What is the rough total addressable market
Top-down context:
Global wealth management software is a multi‑billion dollar category; estimates peg the market at about $5.5B in 2024 with double‑digit CAGR to 2030 (Grand View Research; similar sizing from IMARC).
Bottom-up calculation:
Beachhead UK: the FCA reported ~37,381 retail investment adviser posts in 2022 (FCA) and there were ~4,654 directly authorised firms offering retail investment advice in 2023 (NextWealth using FCA data). If Saturn sells at ~£1,200–£2,000 per adviser/year and ~£2,000–£5,000 per firm/year for compliance modules, and reaches 40–60% adoption over time, UK SAM lands roughly in the £30–£70m/year range. Broader TAM grows with expansion beyond the UK and into adjacent wealth/compliance workflows.
Assumptions:
- Pricing is per‑seat for advisers plus a per‑firm compliance module; indicative ranges used for estimation.
- Adoption among UK adviser posts over time is 40–60% in the targetable segment (regulated advice firms with compliance needs).

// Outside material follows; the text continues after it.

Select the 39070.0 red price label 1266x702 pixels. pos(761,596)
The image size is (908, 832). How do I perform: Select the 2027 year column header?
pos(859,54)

- Counts of adviser posts and firms use FCA‑reported figures (2022–2023) as a baseline; growth/consolidation effects not modeled.
Who are some of their notable competitors
- Intelliflo: Large UK advice platform/CRM for the adviser lifecycle (onboarding, client data, document workflows). Overlaps on client records and workflow automation but is a broader platform rather than a meeting‑capture/compliance specialist.
- FNZ: Enterprise wealth platform automating back‑ and middle‑office operations (onboarding, trading, reporting). Competes on operational automation but targets larger institutions than typical adviser firms.
- PlannerPal: AI meeting recorder and document generator for IFAs/wealth managers (transcripts, summaries, suitability/review drafts, CRM updates). Direct overlap with Saturn’s meeting capture and draft generation.
- Posterity: “Private AI” tools for financial services including notetaking and automated compliance/admin report generation for advisers. Overlaps on extracting facts from meetings and producing draft outputs.
- Ruleguard: GRC automation platform used by wealth firms for policy controls, monitoring and regulatory workflows. Overlaps with Saturn’s firm‑wide compliance checks (Guardian) rather than meeting capture.